## [Problem description]
Each line with the string "Open" is to be copied from the records below.

## [Information supplied]
━━━━━━━━━━━━━━━━━━━━━━━━━━━━━━

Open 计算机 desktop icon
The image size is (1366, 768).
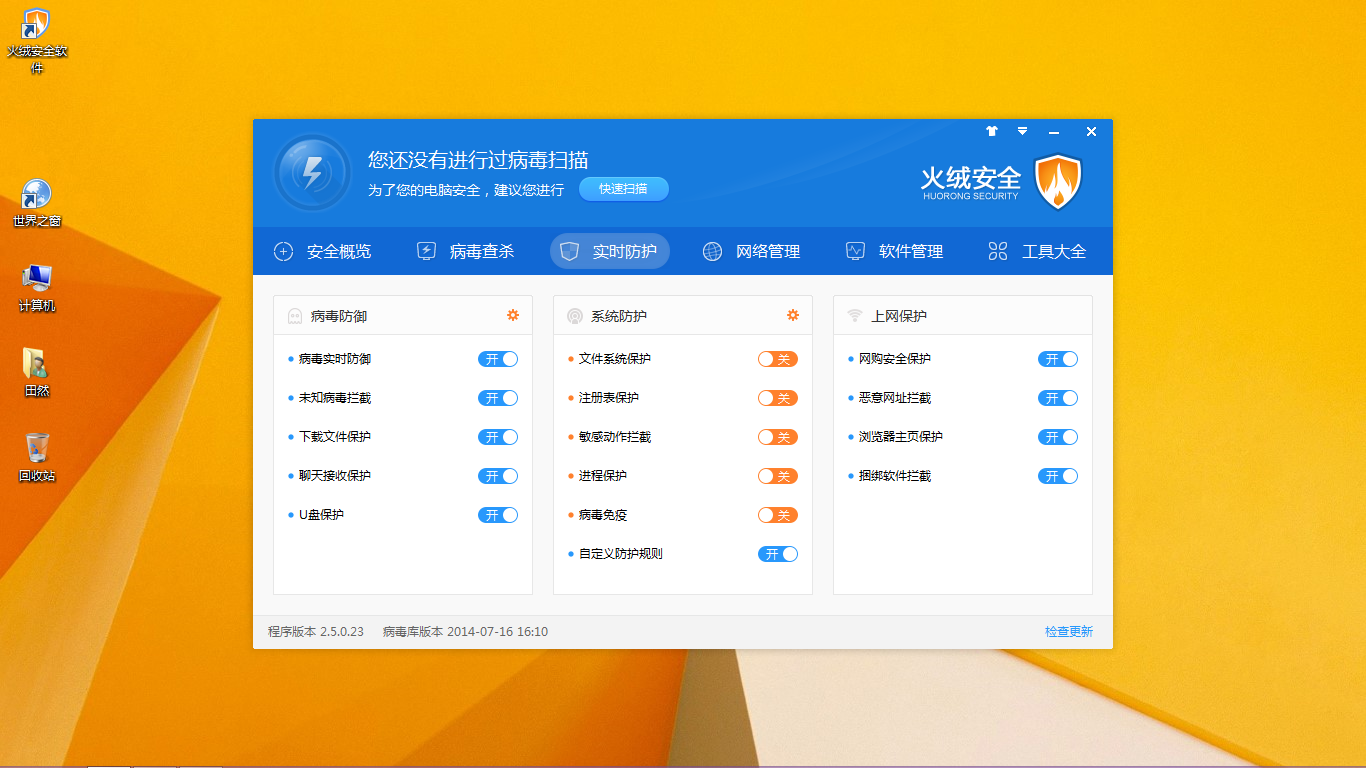click(37, 279)
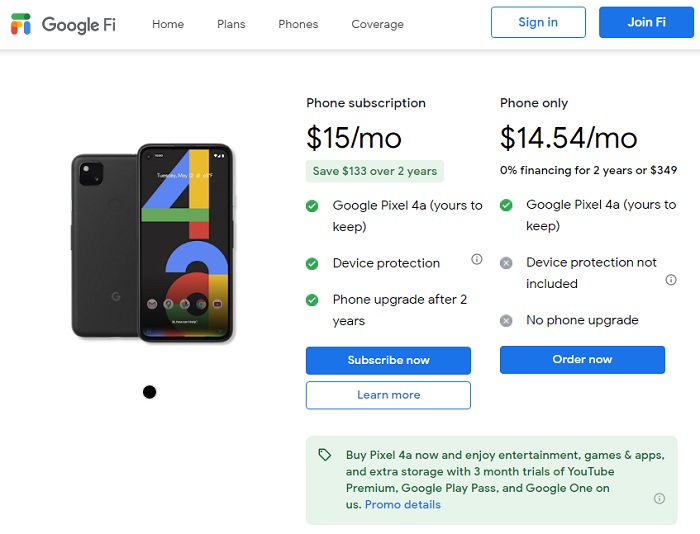
Task: Click the Pixel 4a phone image
Action: tap(152, 244)
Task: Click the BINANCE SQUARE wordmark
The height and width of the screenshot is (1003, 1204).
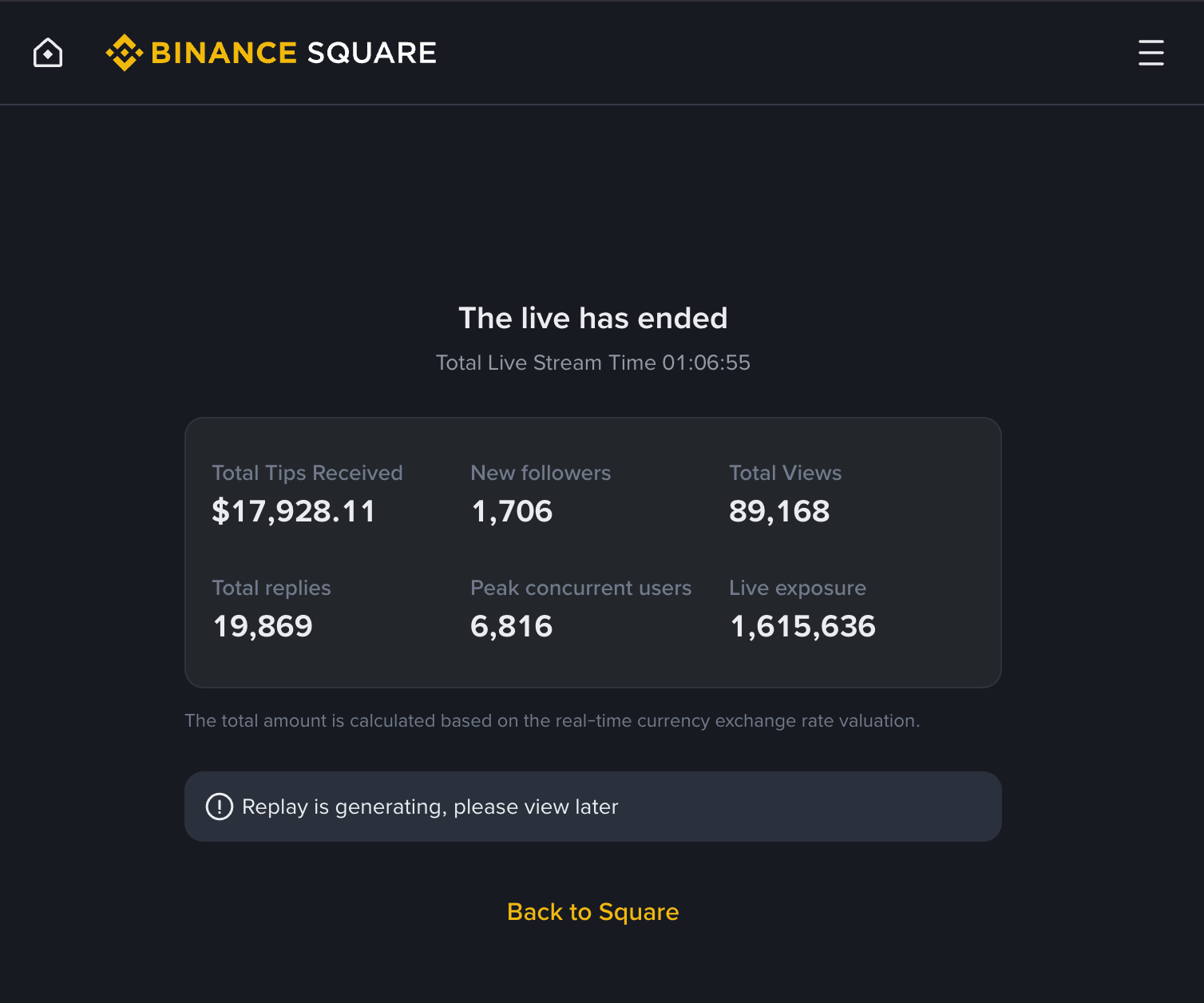Action: [x=293, y=53]
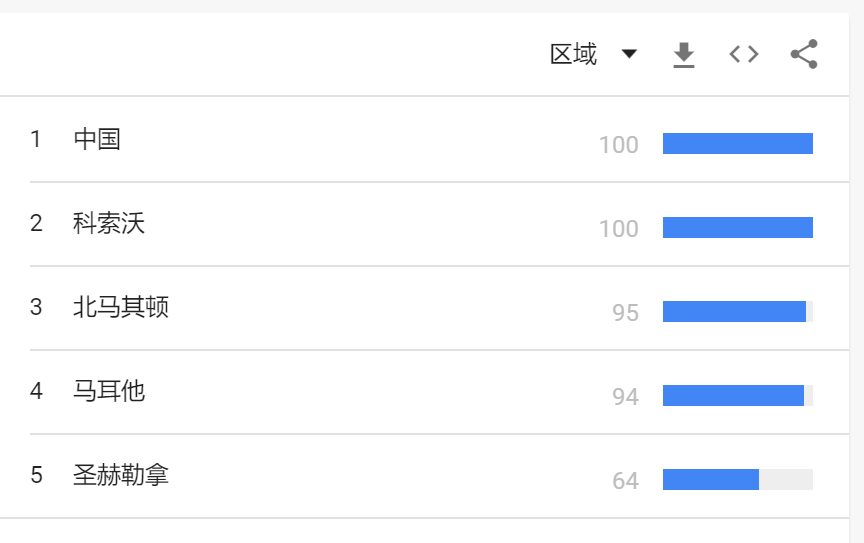
Task: Click the 94 value bar for 马耳他
Action: (738, 395)
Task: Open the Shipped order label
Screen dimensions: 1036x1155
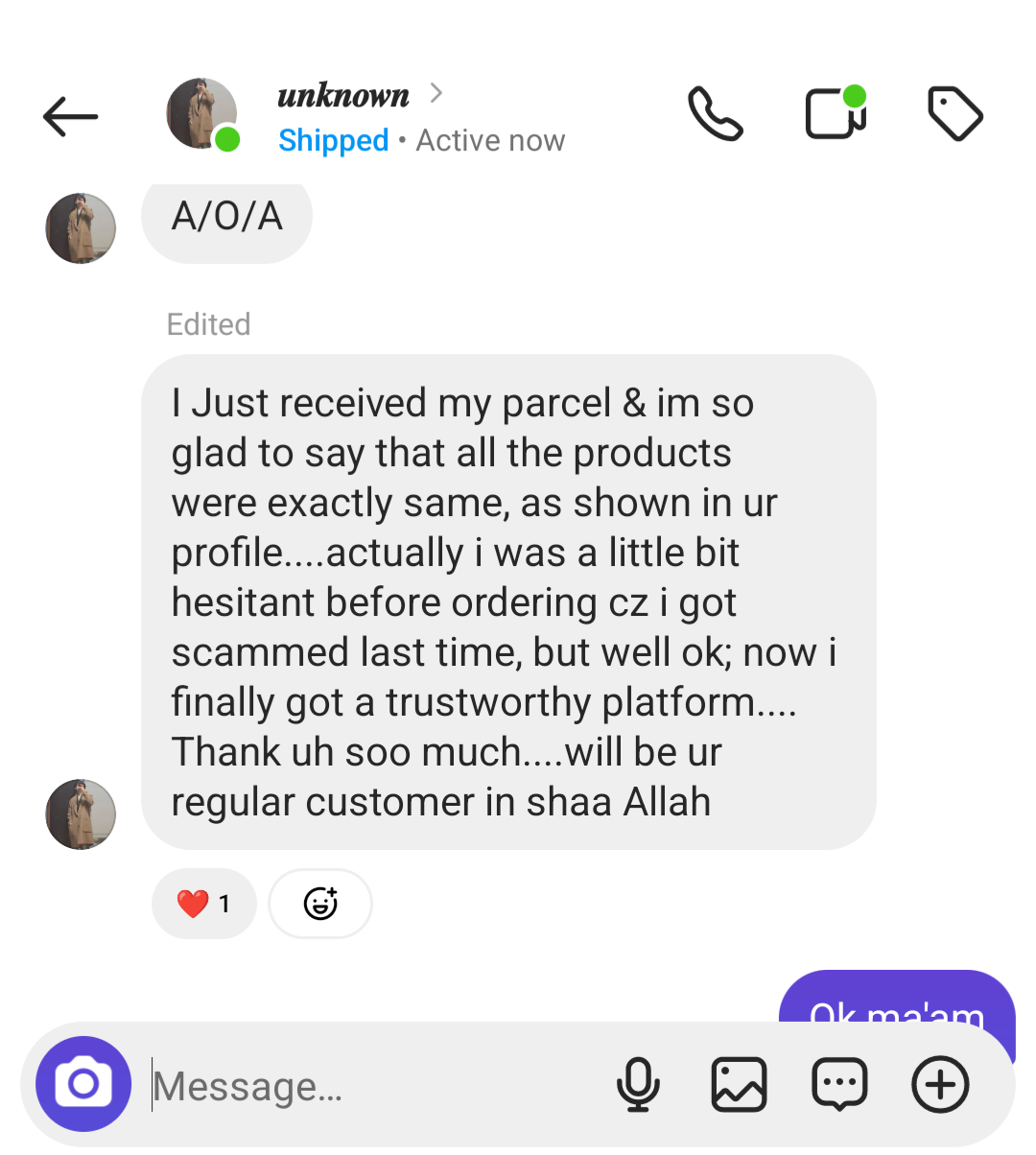Action: tap(333, 141)
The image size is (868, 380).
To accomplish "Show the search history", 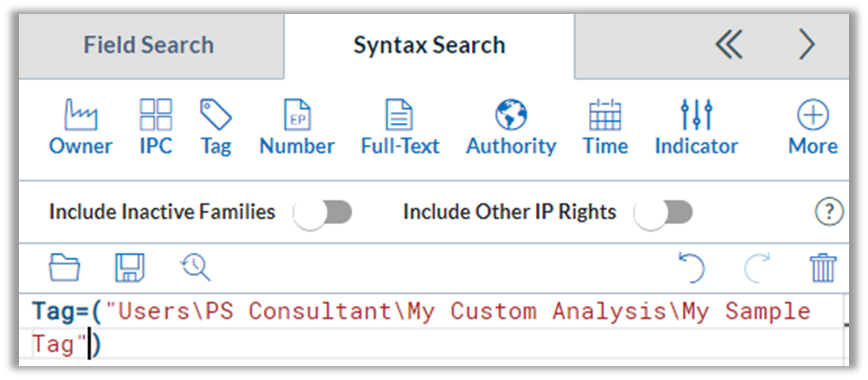I will tap(195, 268).
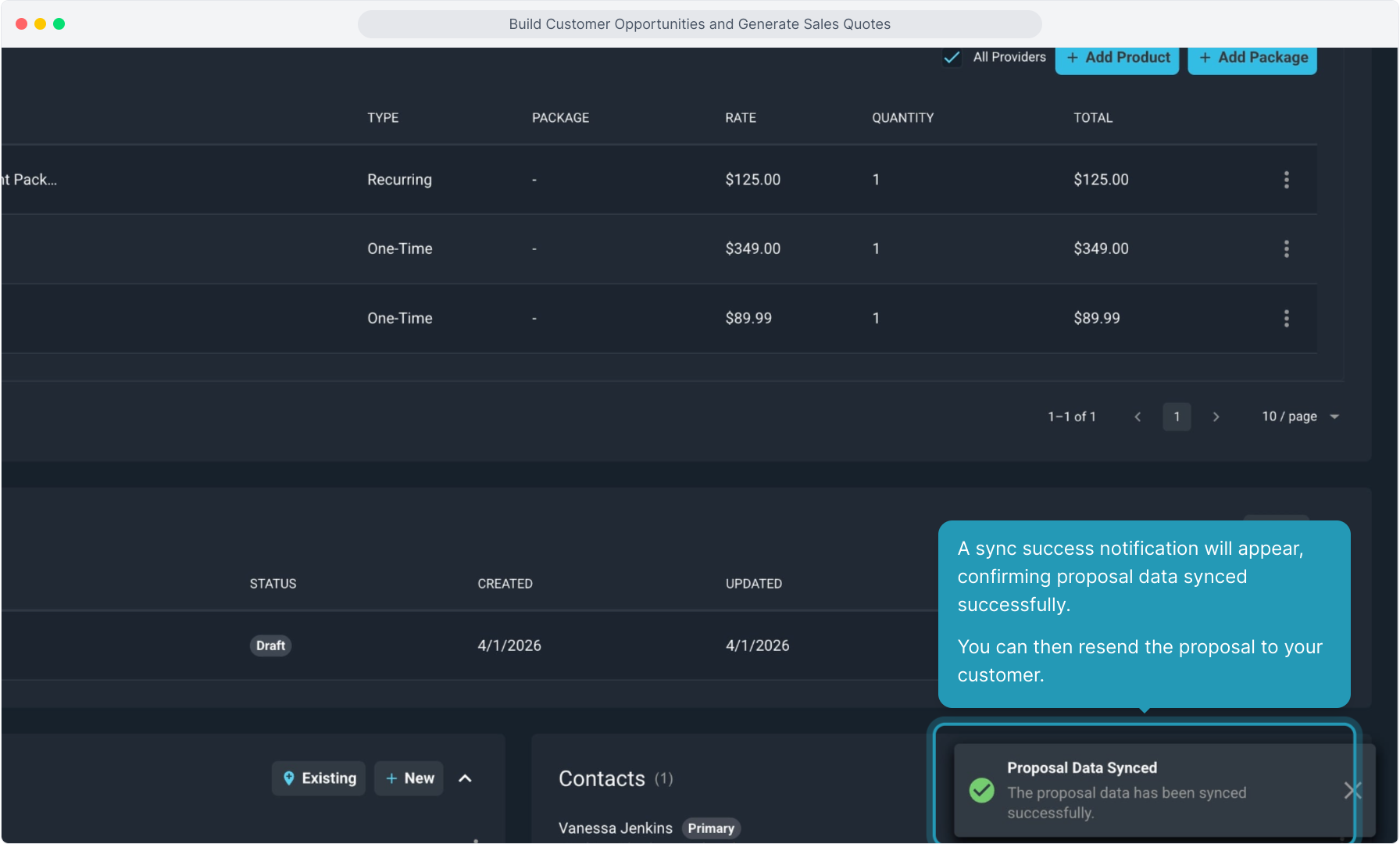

━━━━━━━━━━━━━━━━━━━━━━━━━━━━━━

## [Finished exercise]
Open 计算机 desktop icon
Task: Open the Shipped order label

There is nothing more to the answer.